Writing Arguments: A Rhetoric with Readings, Concise Edition (7th Edition)
Through many editions, Writing Arguments has established itself as a leading college textbook in argumentation. By focusing on argument as dialogue in search of solutions to problems instead of as pro-con debate with winners and losers, Writing Arguments treats argument as a process of inquiry as well as a means of persuasion. Users and reviewers have consistently praised the book for teaching the critical thinking skills needed for writing arguments: how to analyze the occasion for an argument; how to ground an argument in the values and beliefs of the targeted audience; how to develop and elaborate an argument; and how to respond sensitively to objections and alternative views. We are pleased that in this seventh concise edition, we have made many improvements while retaining the text’s signature strengths.

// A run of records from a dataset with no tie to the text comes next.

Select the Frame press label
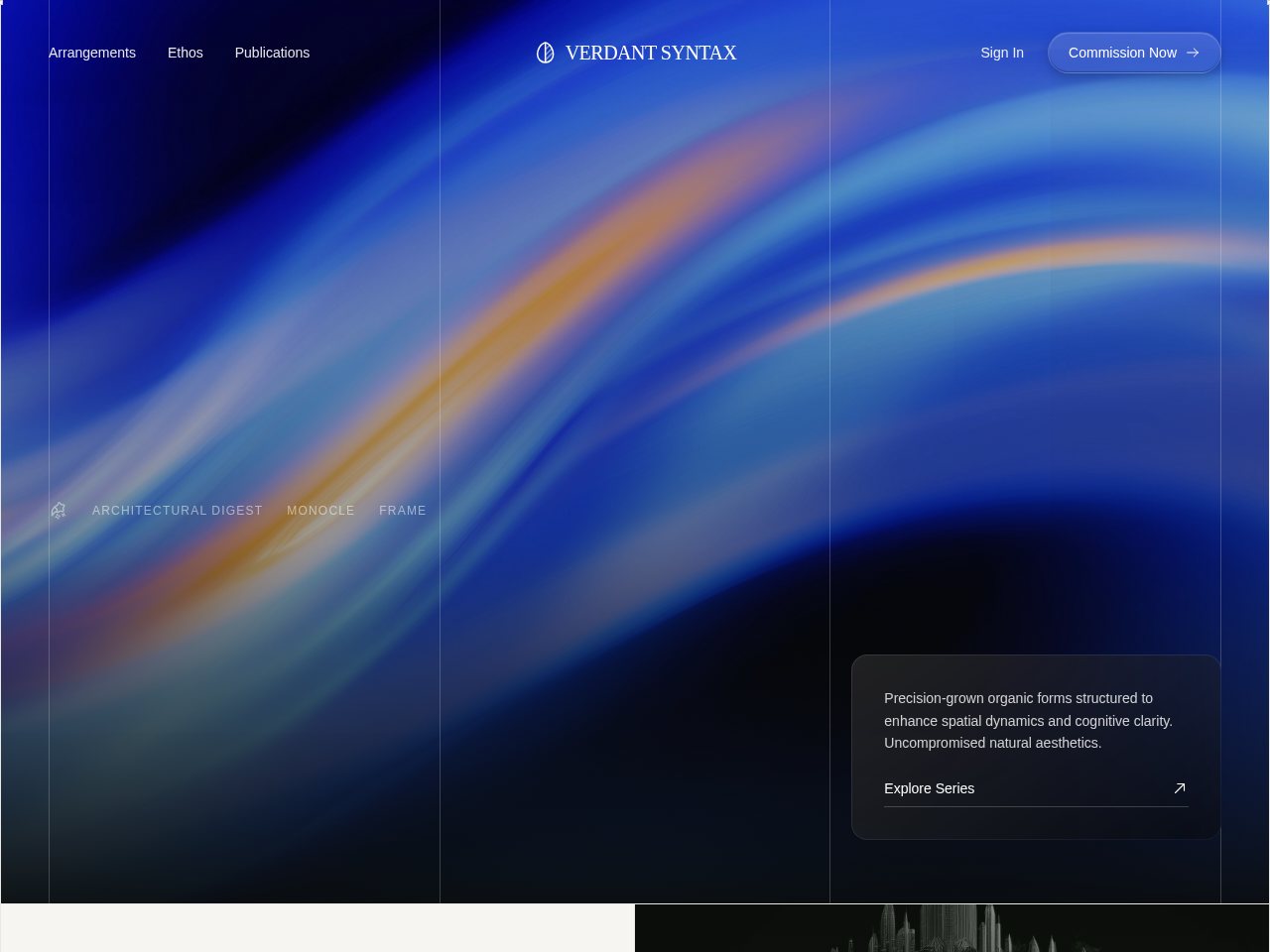This screenshot has height=952, width=1270. coord(402,511)
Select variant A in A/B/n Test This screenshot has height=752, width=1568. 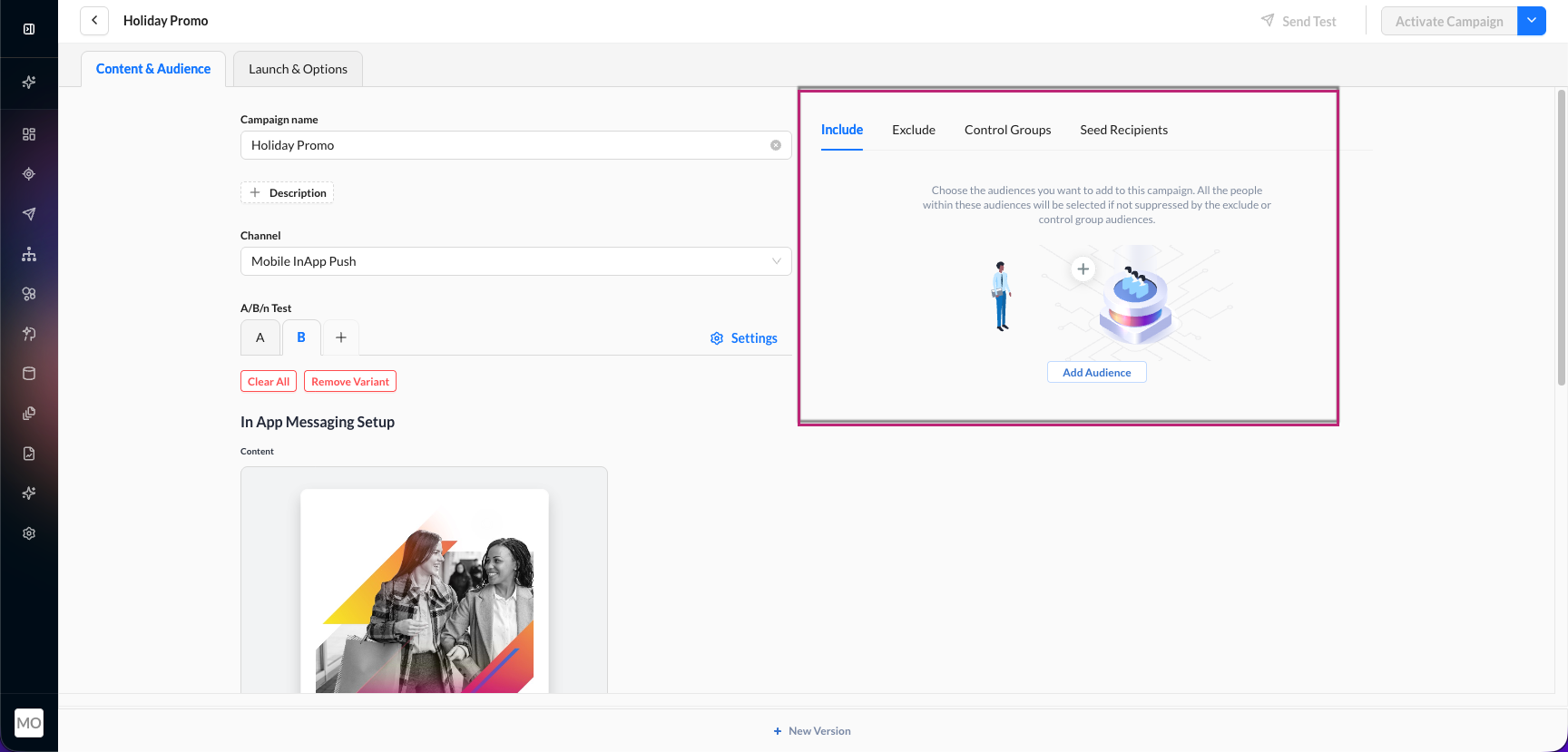(x=260, y=337)
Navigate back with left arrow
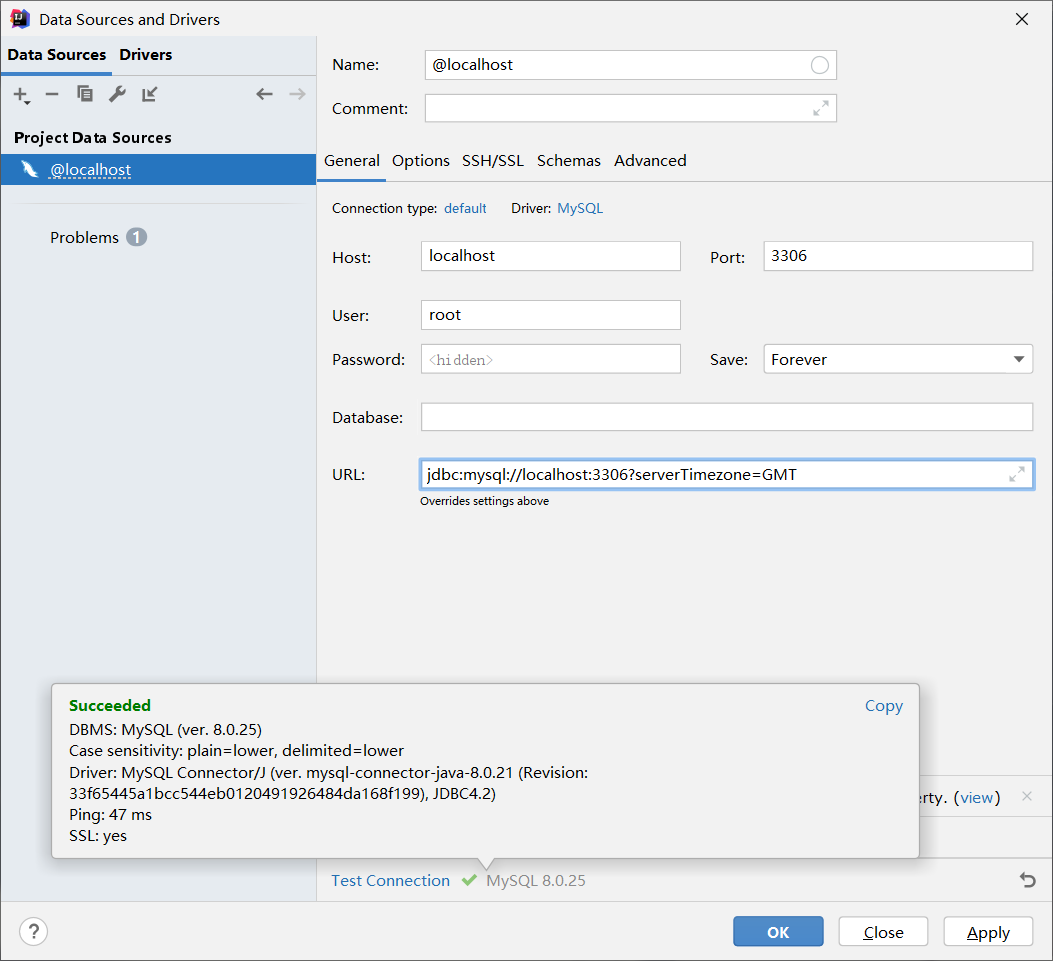 coord(264,94)
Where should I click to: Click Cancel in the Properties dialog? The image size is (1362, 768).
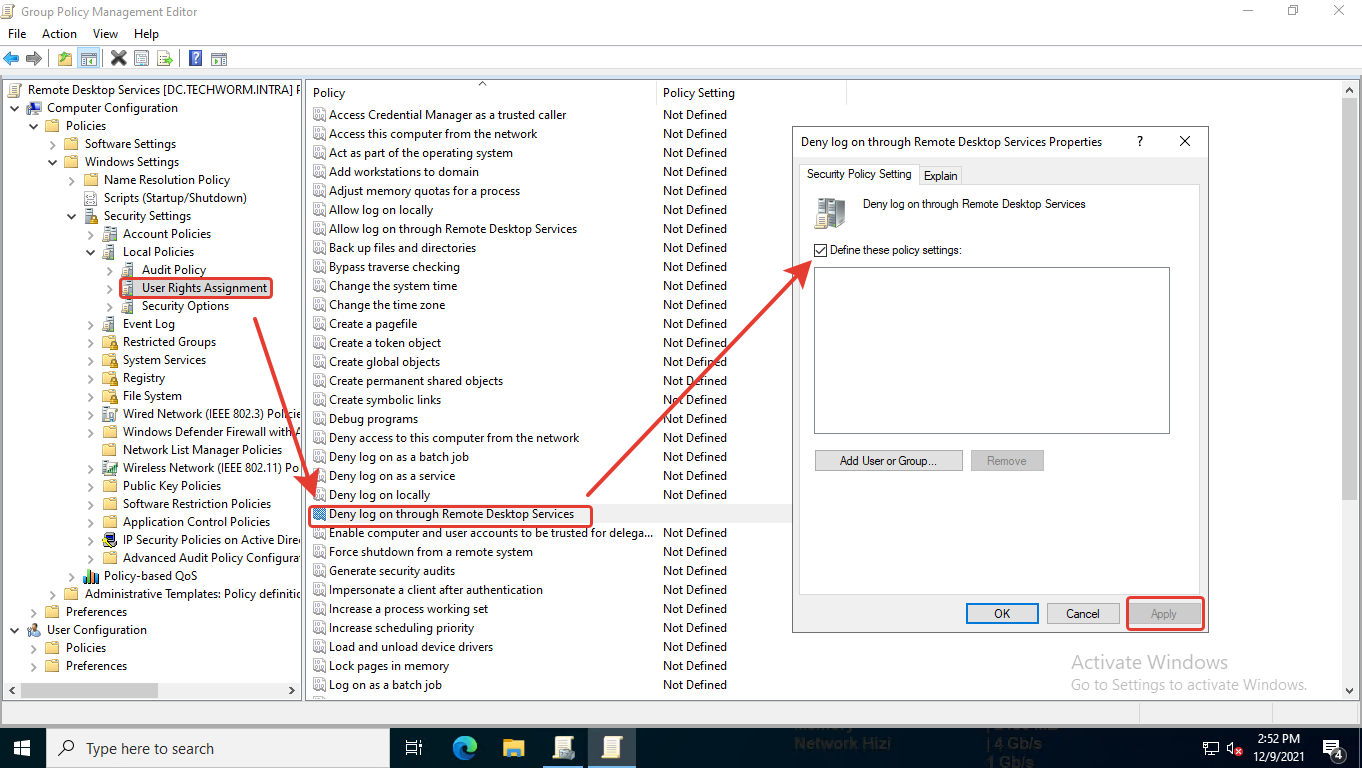(1082, 614)
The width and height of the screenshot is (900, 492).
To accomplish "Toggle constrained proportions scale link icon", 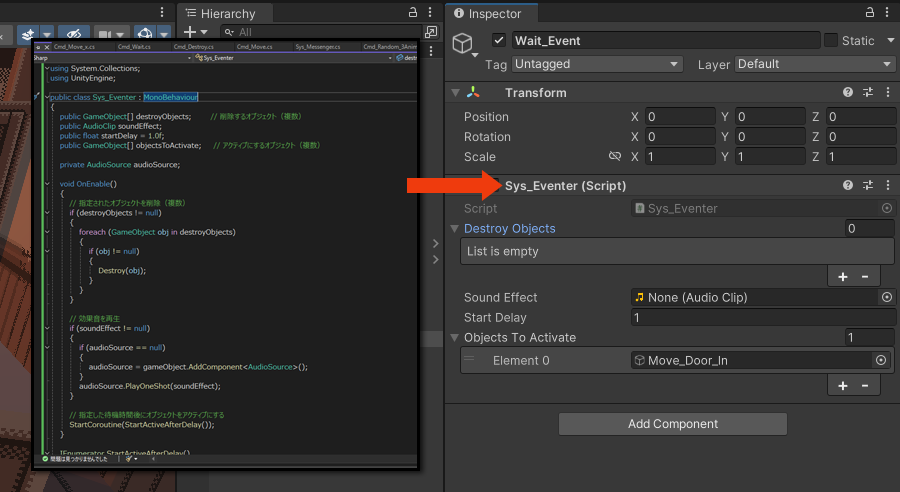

What’s New in the Seventh Edition?
■ An updated, revised, and streamlined Chapter 2 on “Argument as Inquiry,” exploring the “living wage” controversy. Chapter 2 now has all new student examples, visual arguments, and professional readings on the timely issue of raising the minimum wage for fast-food workers or retail store clerks. A new annotated student exploratory essay models the process of rhetorical reading and dialogic thinking.
■ Six new student model essays, many of which are annotated. New student model arguments, including newly annotated models, help demonstrate argument strategies in practice. Showing how other students have developed various types of arguments makes argument concepts and strategies easier for students to grasp and use themselves. New student essays address timely and relevant issues such as raising the minimum wage, analyzing the ethics of downloading films from person-to-person torrent sites on the Web, critiquing a school culture that makes minorities “invisible,” opposing women in combat roles, and evaluating the effect of social media on today’s college students.
■ Expanded treatment of evidence. A revised and expanded Chapter 5 explains with greater clarity the kinds of evidence that can be used in argument and shows students how to analyze evidence rhetorically. A new section shows students how to evaluate
evidence encountered in secondary sources by tracing it back to its primary sources.
■ Expanded treatment of Rogerian communication and other means of engaging alternative views. In Chapter 7, we expand our treatment of Rogerian argument by reframing it as Rogerian communication, which focuses more on mutual listening, negotiation, and growth than on persuasion. In addition, a new annotated student essay illustrates how a classical argument appealing to a neutral, undecided, or mildly resistant audience addresses alternative views.
■ Four new professional readings. New readings about issues such as a living wage, the use of dietary supplements among athletes, and therapeutic cloning have been chosen for their illustrative power and student interest.
■ New visual examples throughout the text. New images, editorial cartoons, and graphics throughout the text highlight current issues such as living wage, climate change, bullying, sexual trafficking, date rape, rainwater conservation, fracking, and gender or racial stereotypes.
■ Streamlined organization of each chapter now keyed to learning outcomes. Each chapter now begins with learning outcomes. Each main heading in a chapter is linked to an outcome, enhancing the explanatory power of the outcomes and helping students learn the high-level take-away points and concepts in each chapter.